Colecchia et al.[46] suggested using spleen stiffness (SS) measurement as a screening test for the indication of esophagogastroduodenoscopy. Using an intention-to-diagnose approach, only 7 of 113 (7.1%) screened patients would have wrongly avoided esophagogastroduodenoscopy. Similarly, Sharma et al.[47] found that SS ≥40.8 kPa had high sensitivity (94%), specificity (76%), PPV (91%), NPV (84%), and diagnostic accuracy (86%) for predicting EV. However, in the latter study, out of 270 patients SS was performed only in 174 patients since 70 patients were excluded before performing the SS measurement (due to ascites, alcohol abuse, and hepatitis reactivation) or in 26 of whom the SS measurement could not be obtained. Thus, the intention-to-treat would markedly reduce the sensitivity of the technique.[47]

Our study also has significant limitations: 1) the presence of only cirrhosis patients without esophageal varices in our cohort may not fully reflect other cirrhosis populations; 2) the lack of a validation cohort, as was the case with the studies using LS or SS by elastography[40, 46, 47]; and 3) the absence of a control group. Additional studies with a larger cohort of cirrhosis patients, including a significant percentage of cirrhosis patients with esophageal varices and a validation cohort, will be needed to confirm our findings. More important, a larger cohort, while introducing additional factors related to the selected members of the specific inflammatory signaling pathways, may allow a more precise prediction of HVPG in the future.

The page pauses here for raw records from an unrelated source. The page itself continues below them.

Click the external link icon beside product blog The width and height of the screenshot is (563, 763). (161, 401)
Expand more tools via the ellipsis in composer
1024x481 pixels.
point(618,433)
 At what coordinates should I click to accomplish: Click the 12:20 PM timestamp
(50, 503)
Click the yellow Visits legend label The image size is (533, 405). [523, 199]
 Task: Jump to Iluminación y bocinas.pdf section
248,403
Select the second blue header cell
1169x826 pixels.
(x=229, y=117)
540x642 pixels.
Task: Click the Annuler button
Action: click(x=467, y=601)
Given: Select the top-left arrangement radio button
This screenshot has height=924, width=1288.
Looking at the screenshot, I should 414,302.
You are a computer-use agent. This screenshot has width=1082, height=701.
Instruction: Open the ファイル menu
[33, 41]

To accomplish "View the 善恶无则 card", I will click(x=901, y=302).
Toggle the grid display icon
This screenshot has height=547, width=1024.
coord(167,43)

It remains to be established whether a blood test for HVPG would be effective in all patients, including those unsuitable for LS or SS measurements (e.g., patients with obesity, ascites, congestive heart failure, and extrahepatic cholestasis). Our present test has a similar accuracy in predicting HVPG to LS or SS and it may become more accurate with additional biomarkers. Thus, if a test based on blood biomarkers could be developed it would be more accessible worldwide due to low costs and ease of execution.